Como garantem que o projeto Eyven não é apenas uma ação de greenwashing, mas sim uma mudança estrutural real?
Transparência e governance. O Eyven não é uma campanha; é um projeto transversal que impacta gestão, produto, produção, comunicação e cultura interna. Temos uma equipa especializada a trabalhar na estratégia e metodologias de gestão, que irá alterar a forma como a empresa e os vários departamentos são geridos, permitindo também durante 2027 e nos anos seguintes estabelecer métricas anuais de redução de impacto efetivas e realistas.

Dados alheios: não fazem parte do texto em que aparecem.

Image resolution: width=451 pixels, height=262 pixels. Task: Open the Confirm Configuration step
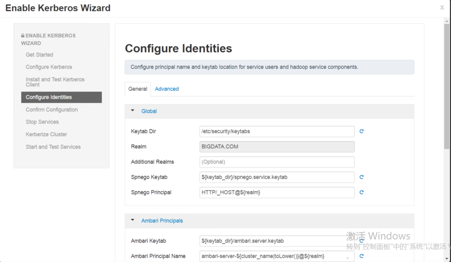coord(52,109)
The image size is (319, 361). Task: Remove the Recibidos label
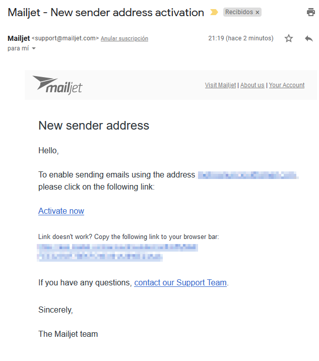point(258,13)
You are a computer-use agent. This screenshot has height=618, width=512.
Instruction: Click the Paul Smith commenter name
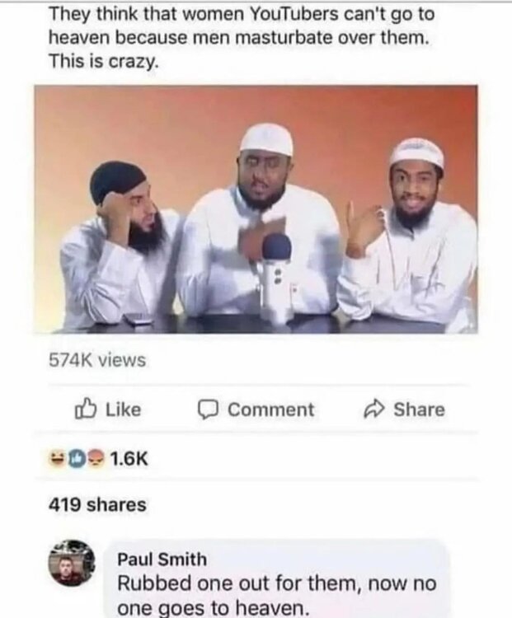click(x=162, y=559)
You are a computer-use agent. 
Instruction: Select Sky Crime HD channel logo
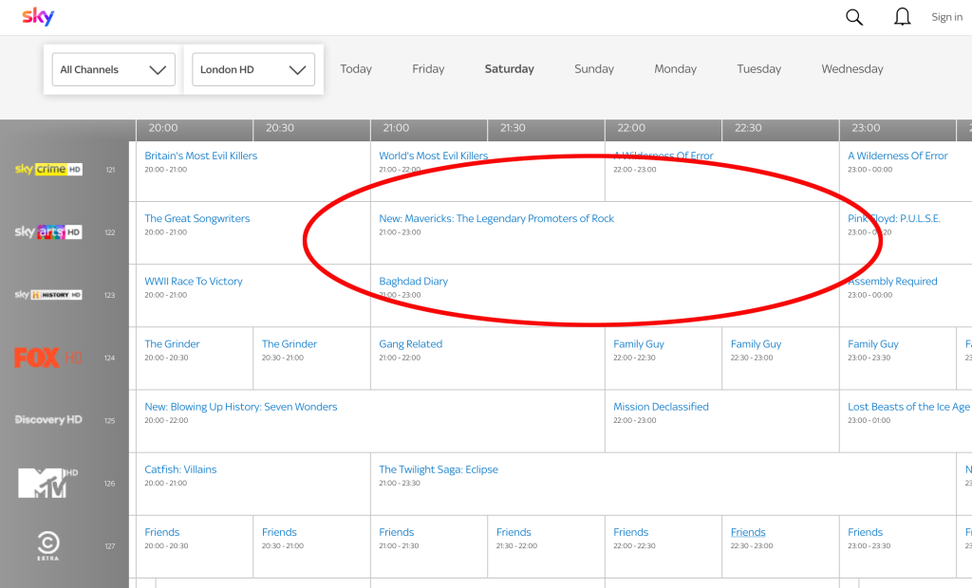[x=48, y=170]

A Ambitious está preparada para repensar o modelo de negócio?
Sim. Acreditamos que o futuro das marcas passa por produzir melhor, não mais. Estamos a trabalhar para reduzir o número de referências, privilegiar materiais de ciclo longo e criar modelos de negócio que promovam reparação, reuso e revalorização de produto. A inovação de produto deve andar lado a lado com inovação de mentalidade.

Sustentabilidade e estilo são mesmo compatíveis?
Absolutamente. O Eyven provará que o design pode ser bonito, funcional e consciente. O desafio está em repensar materiais e processos. Temos de ser realistas — a moda é e sempre será um ex-líbris de criatividade. Por isso, o nosso objetivo é unir a criatividade e a arte da moda a um produto mais reciclável, circular e consciente.

Como procuram envolver os consumidores nesta mudança de mentalidades?
Através da transparência e da partilha de bastidores. Mostramos processos, materiais, pessoas e decisões. O consumidor de hoje quer ver autenticidade e propósito — e o Eyven convidá-lo a fazer parte dessa narrativa, não apenas como comprador, mas como participante ativo na mudança.

Como conciliam o lançamento de novas coleções com o discurso de consumo consciente?
A resposta está na intenção e na durabilidade. Criar novas coleções não significa promover o descartável; significa evoluir, comunicar ideias e testar novos materiais. Queremos que cada coleção tenha uma razão de existir e que cada produto dure, tanto física como emocionalmente.

Que outras iniciativas estão a ser preparadas a curto e médio prazo?
Em 2025, lançaremos novas linhas Eyven, incluindo calçado e acessórios criados exclusivamente com sobras de produção. Em paralelo, em 2026 o programa Play Green vai ampliar a recolha e reciclagem de materiais com parceiros locais. Ainda em 2026/27, apresentaremos o primeiro Report ESG da Ambitious (Celita), consolidando métricas e compromissos de impacto real.

Qual é a visão da Ambitious para o futuro da moda e do calçado?
Acreditamos num futuro onde a estética e a ética coexistem. O calçado será cada vez mais circular, tecnológico e colaborativo, feito para durar e para ser reimaginado. Na Ambitious, queremos continuar a provar que a indústria portuguesa pode liderar pelo exemplo: com visão, qualidade e consciência.